[Stored records]
--- --- ---

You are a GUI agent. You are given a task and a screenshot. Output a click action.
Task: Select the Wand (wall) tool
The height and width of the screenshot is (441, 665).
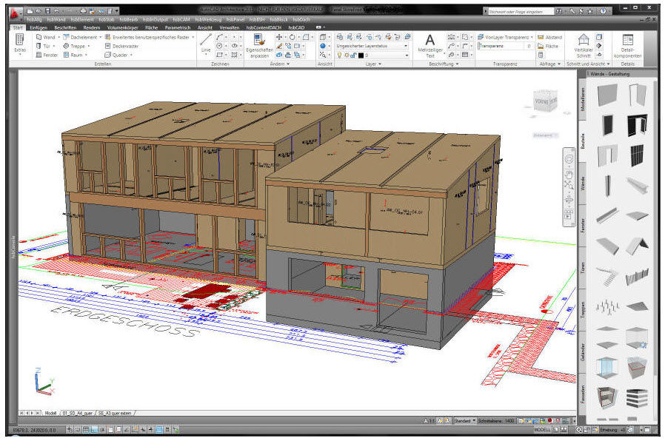click(x=47, y=37)
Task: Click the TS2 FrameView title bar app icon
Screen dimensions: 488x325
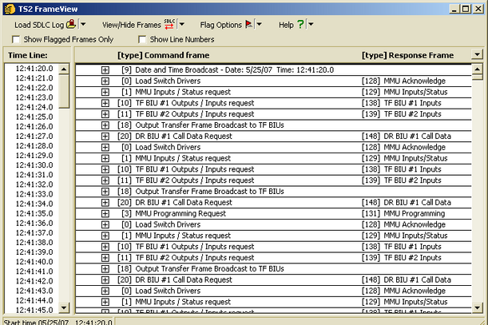Action: [x=9, y=8]
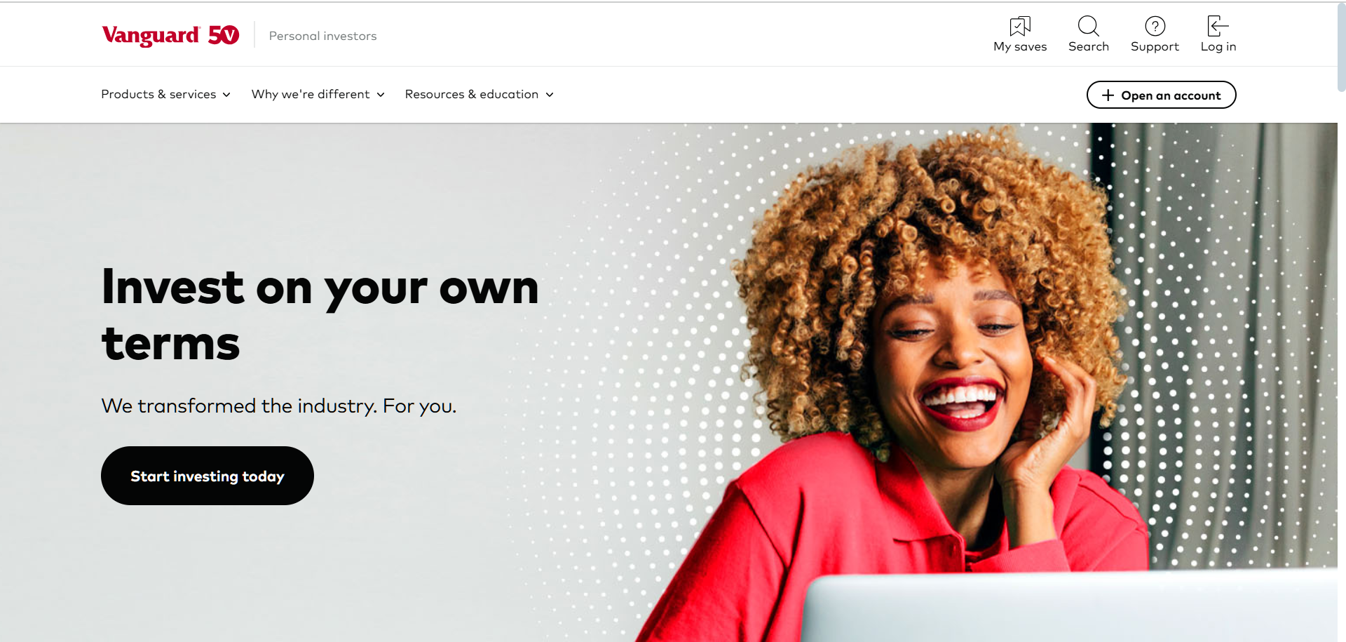Click the Search magnifier icon
The image size is (1346, 642).
click(x=1088, y=26)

--- --- ---

▶ _EXERCISE GOAL_: All of the records above should be reproduced exactly, with the pictures left out.

▶ _RESULT_:
You are a GUI agent. You are given a task and a screenshot. Output a click action.
Task: Select the Wand (wall) tool
The height and width of the screenshot is (441, 665).
click(x=47, y=37)
Task: Click the TS2 FrameView title bar app icon
Screen dimensions: 488x325
Action: [x=9, y=8]
Click the Search magnifier icon
The image size is (1346, 642).
click(x=1088, y=26)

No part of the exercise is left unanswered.